本業か趣味か、いづれもござれ。教育、盆栽、文学、時々「私塾かたつむり学舎」のご紹介。

蝸牛随筆(7) サイゼリヤ讃 Ⅰ

 敬意を込めて私はその店を「サイゼリ屋さん」と呼んでいる。

 今だってロクにないけれど、今よりもっと金が無かった学生時代にも、私はこの「サイゼリ屋さん」に繁く足を運び、今と同じ物を食し、時には悪友とデキャンタやマグナムで頼むワインを鱈腹呑んで、唇を紫に染めた挙げ句、自宅の空の湯船に落っこちて呵々大笑したこともあった。

 そして実に不思議なものである。かつて東京は国分寺のローソンの二階において食していたあの味と、郷里にようやく出来た店舗のこの味とが、およそ変わるところがないのは驚くべきことであり、素敵に悦ばしいことである。

 かつては学生同士、今は夫婦となった妻と、まさに時と場所を移して食べる味は、雪降りしきる東北の午後を、たちまちカラリと晴れた国分寺の昼下がりへと連れて行くかに思われる。紅茶に浸したマドレーヌのように、ドリアにかかるホワイトソースの風味と、ラファエロの天使の微笑みがこの幸福な食卓ごと時間を遡行させるのである。

 美味しいの記憶とは、時に味覚を逸脱した領域と結びついて各人の脳裏に刻印されるものである。さはれ、その味はただ単に「懐かしいから美味しい」のではない。

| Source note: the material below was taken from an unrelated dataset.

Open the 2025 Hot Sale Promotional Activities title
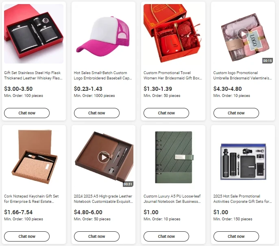[242, 199]
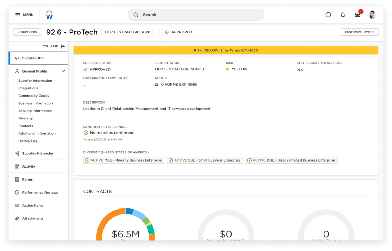Open the Supplier 360 tab
The width and height of the screenshot is (392, 251).
point(33,58)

どの皿の料理も素敵に、立派に美味しいのである。

 私は「ミラノ風ドリア」と一緒に必ず「若鶏のディアボラ風」という一皿を注文するのであるが、旧来の日本人体格である私は、座高がやや足りない所為で、ここでしか使うことのないナイフとフォークを動かす手が、素人人形劇のそれみたようにぎこちなく無様になってしまう。だから私は毎回、この一皿が来ると靴を脱いで席上に正座して居ずまいを正すことにしている。

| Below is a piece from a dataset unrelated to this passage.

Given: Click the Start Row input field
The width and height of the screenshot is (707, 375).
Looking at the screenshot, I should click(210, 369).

 端座して頂戴するワインも実に乙なものであるが、微酔に勢いを得たナイフとフォークが気随気ままに振る舞うようでは、それこそイタダケナイ。学生の頃から今現在に至るまで足かけ十数年。テーブルマナーというものに自信こそないけれど、そこは曲がりなりにも私なりの流儀がある。